News that 15-24 year olds are deserting Facebook and MySpace as the sites are taken over by parents amused me. The proportion with a profile on a social networking site has fallen from 55% to 50% in the past year, while the proportion of adults aged 25-34 has risen from 40% to 46%.
At the same time Facebook and MySpace remain immensely popular with children under 16, apparently. It's a chance to escape your parents' world while in the parental home.
Blow me, it's those 25-34 year olds behind the explosion in Twitter, too, at least according to The Guardian's report - I haven't got far enough through the damn report yet myself. This fits the recent Morgan Stanley report that concluded Twitter is not for teens (authored by a 15-year-old). My bet is if you removed the marketers from Twitter it would substantially moderate the volume of tweets, but that is another story.

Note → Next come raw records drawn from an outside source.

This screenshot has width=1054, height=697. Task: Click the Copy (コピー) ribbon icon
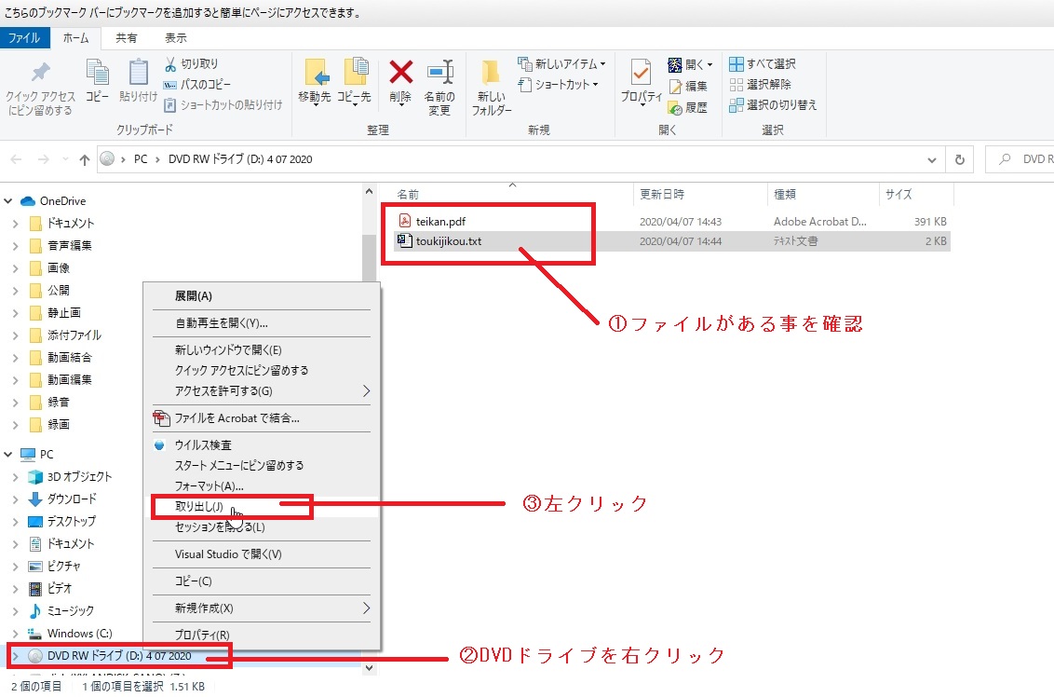point(98,73)
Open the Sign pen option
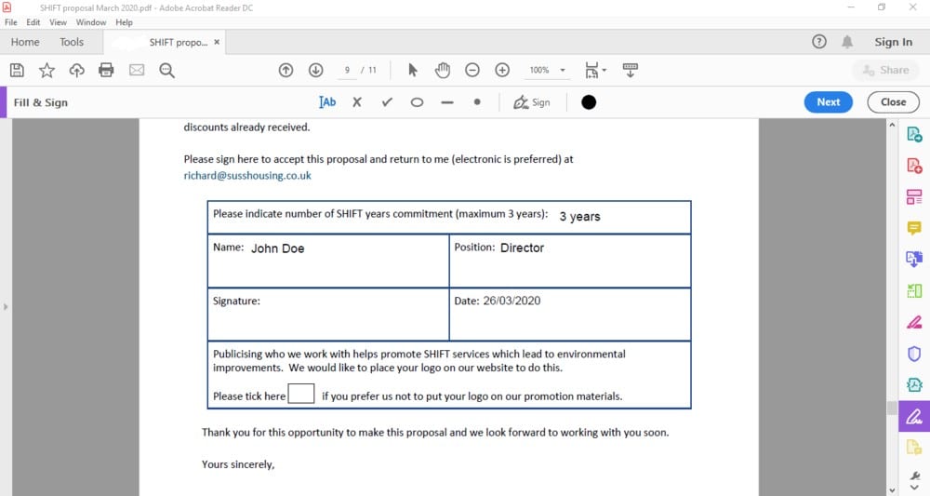Image resolution: width=930 pixels, height=496 pixels. (x=531, y=102)
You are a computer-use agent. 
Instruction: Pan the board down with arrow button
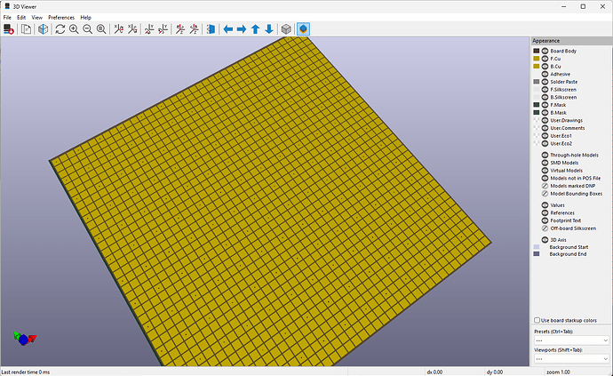click(x=268, y=28)
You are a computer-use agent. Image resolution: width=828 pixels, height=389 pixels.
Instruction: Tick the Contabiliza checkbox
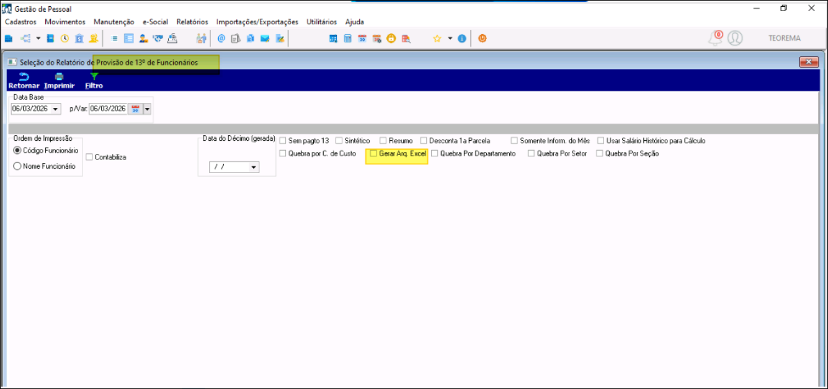(90, 157)
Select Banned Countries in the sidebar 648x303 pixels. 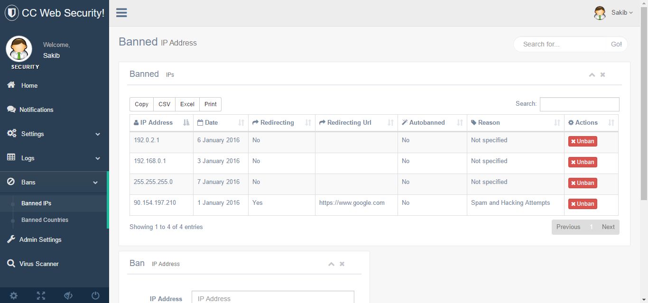45,220
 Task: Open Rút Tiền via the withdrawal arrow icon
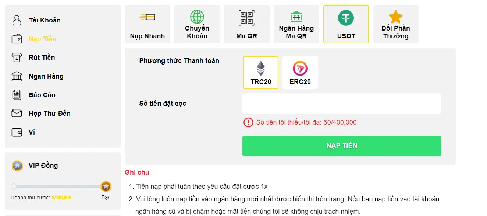tap(17, 57)
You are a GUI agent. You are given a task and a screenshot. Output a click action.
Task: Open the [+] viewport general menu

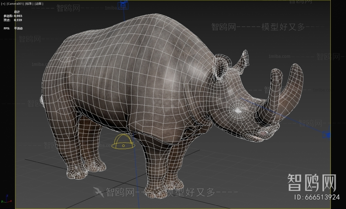(3, 4)
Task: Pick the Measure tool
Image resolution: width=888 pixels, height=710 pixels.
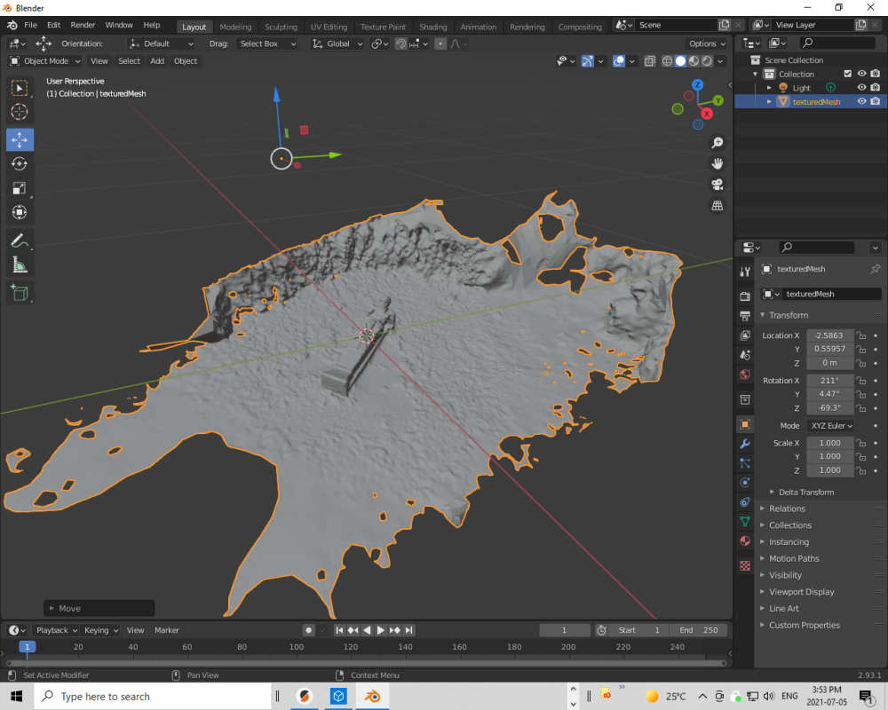Action: [x=20, y=264]
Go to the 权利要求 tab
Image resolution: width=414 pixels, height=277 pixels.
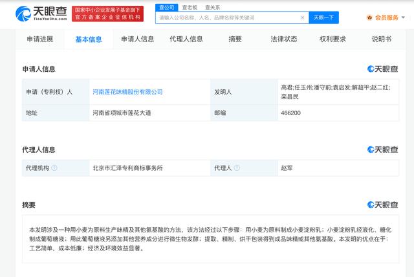332,39
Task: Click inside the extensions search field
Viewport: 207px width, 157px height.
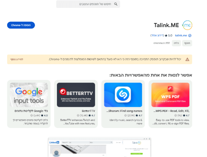Action: click(88, 4)
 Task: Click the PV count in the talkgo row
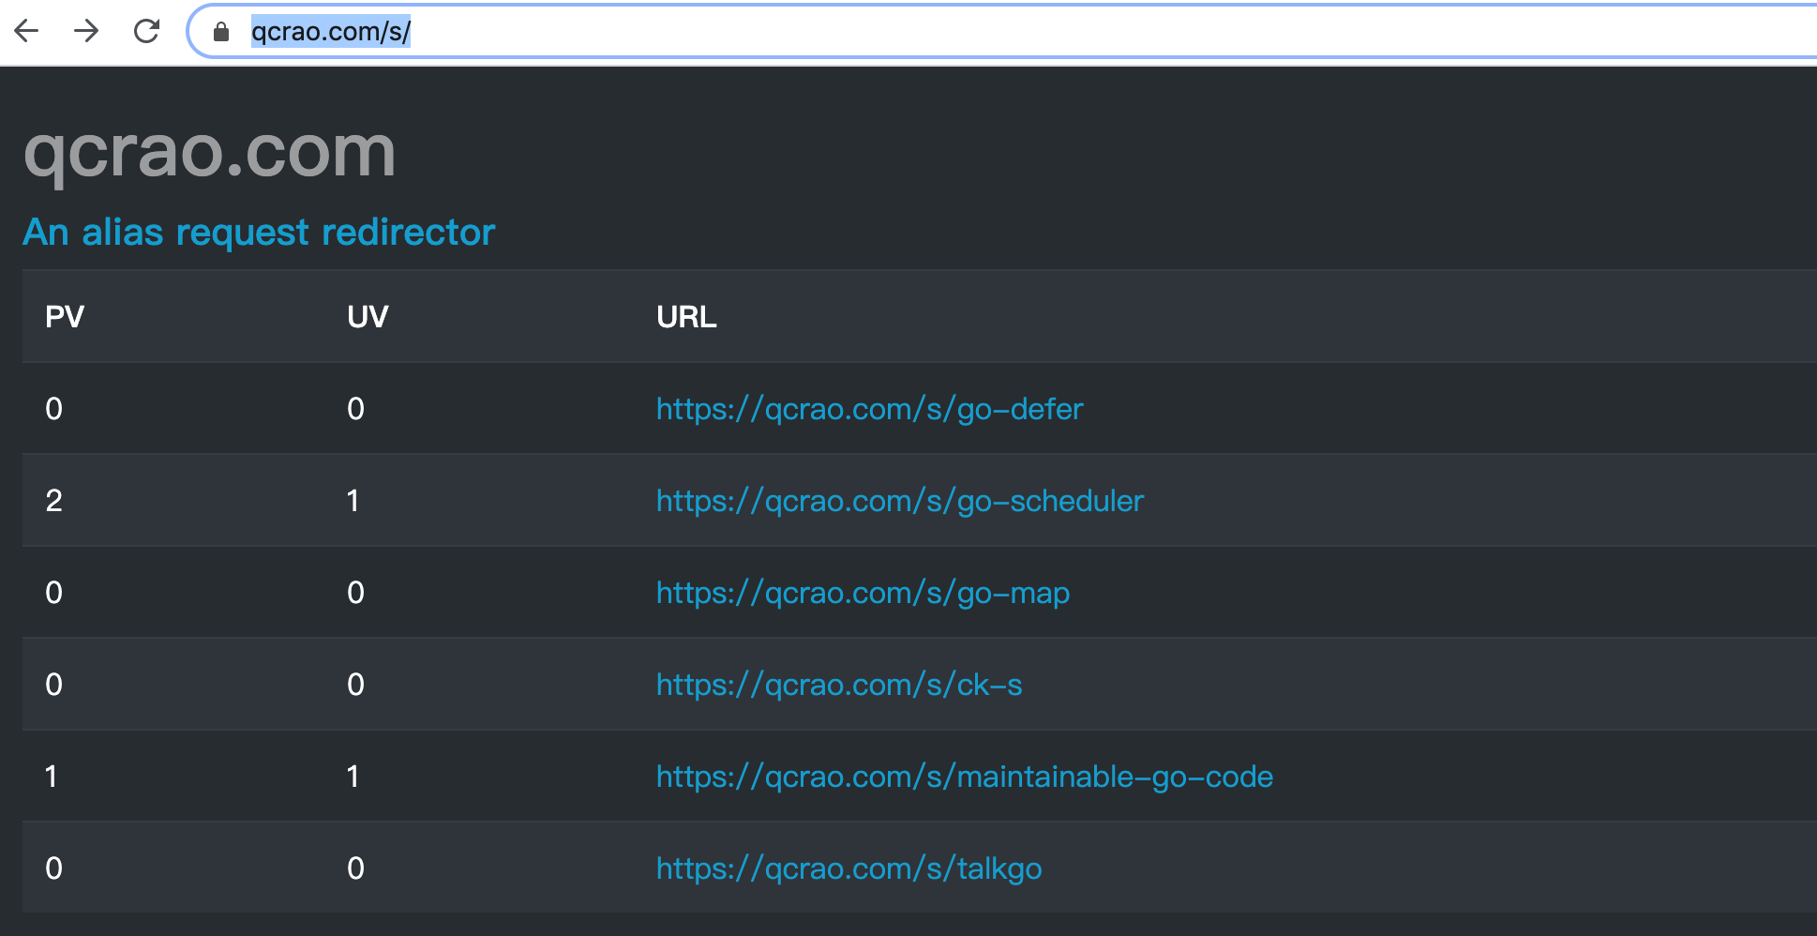(x=54, y=868)
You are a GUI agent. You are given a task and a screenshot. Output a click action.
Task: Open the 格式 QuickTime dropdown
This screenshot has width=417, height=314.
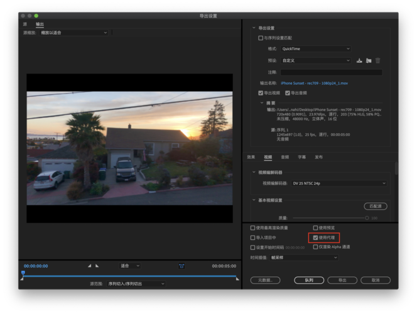click(315, 49)
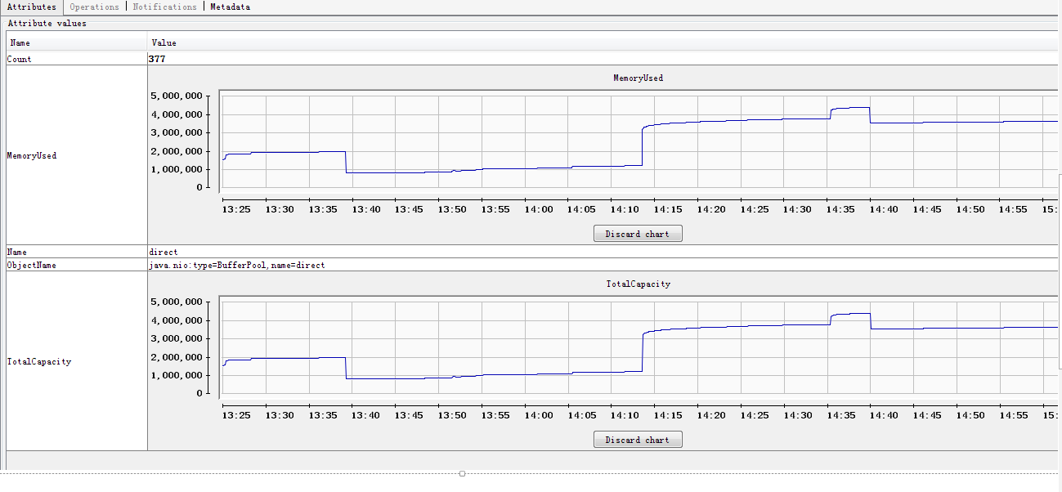Click inside the TotalCapacity chart plot
1062x492 pixels.
[x=639, y=347]
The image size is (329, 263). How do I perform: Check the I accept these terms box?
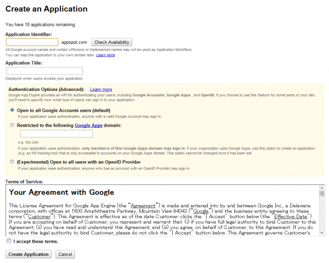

Clearly the internet plays an ever greater role in our lives. However, Ofcom's findings do not entirely fit the "online sweeps all before it" view reflected in the media.
For example, Britons spent an average of 225 minutes a day watching TV last year - longer than in 2003 by one minute. That is nine times the average spent online (25 minutes) and 20 times what we spent on our mobiles (11 minutes).
So we spend vastly more time watching TV than on any and all new media combined. This more than anything is what lies behind the switch to digital TV.
In fact, we still spend more time on landline phones (13 minutes a day) than on mobiles.